According to the research team, covering a robot or plane with sensors will require a technology that is both flexible and cost-effective to manufacture in bulk. The team think that 3D printing could be the answer.
"In nature, networks of sensors and interconnects are called sensorimotor pathways," says graduate student Subramanian Sundaram. "We were trying to see whether we could replicate sensorimotor pathways inside a 3D-printed object. So we considered the simplest organism we could find."
Printed substrates open the possibility of devices that, although printed as flat sheets, can fold themselves up into more complex, 3D shapes.
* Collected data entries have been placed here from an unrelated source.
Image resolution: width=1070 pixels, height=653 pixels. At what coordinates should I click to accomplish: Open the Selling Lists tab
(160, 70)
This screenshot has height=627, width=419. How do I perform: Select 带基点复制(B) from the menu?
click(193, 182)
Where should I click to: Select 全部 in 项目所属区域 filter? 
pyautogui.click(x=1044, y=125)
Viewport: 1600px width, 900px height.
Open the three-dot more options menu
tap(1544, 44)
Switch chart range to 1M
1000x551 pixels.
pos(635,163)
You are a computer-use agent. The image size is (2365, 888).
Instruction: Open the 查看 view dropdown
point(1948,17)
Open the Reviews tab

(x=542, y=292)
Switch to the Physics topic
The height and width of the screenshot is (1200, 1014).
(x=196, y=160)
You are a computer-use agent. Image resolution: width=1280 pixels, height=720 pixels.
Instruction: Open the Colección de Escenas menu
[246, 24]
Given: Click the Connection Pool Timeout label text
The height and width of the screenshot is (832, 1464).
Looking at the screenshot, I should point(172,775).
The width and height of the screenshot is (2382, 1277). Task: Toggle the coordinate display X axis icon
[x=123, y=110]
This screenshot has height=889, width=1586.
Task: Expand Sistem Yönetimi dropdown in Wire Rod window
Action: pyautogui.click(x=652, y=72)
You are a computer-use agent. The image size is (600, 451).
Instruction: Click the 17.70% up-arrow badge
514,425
The researchers' device is T-shaped. The crossbar is made from an elastic plastic, with a strip of silver running its length. The base of the T is made from a rigid plastic and includes two printed transistors and a ‘pixel’, a circle of semiconducting polymer whose colour changes when the crossbars stretch, modifying the electrical resistance of the silver strip.
According to Sundaram, demonstrating working transistors was essential because large, dense sensor arrays require some capacity for on board signal processing.
To build the device, the researchers used ultraviolet radiation to ‘cure’ the fluids deposited by the print heads which produced the device's substrate.
In a standard transistor, there's an insulator between the gate and the semiconductor, to prevent the gate current from leaking into the semiconductor channel.
The transistors in the MIT researchers' device separate the gate and the semiconductor with a layer of water containing a potassium salt. Charging the gate drives potassium ions into the semiconductor, changing its conductivity.
The layer of saltwater lowers the device's operational voltage, so that it can be powered with an ordinary 1.5V battery.
"I think we can probably get it to work stably for two months, maybe," Sundaram says. "One option is to replace the liquid with something between a solid and a liquid, like a hydrogel, perhaps."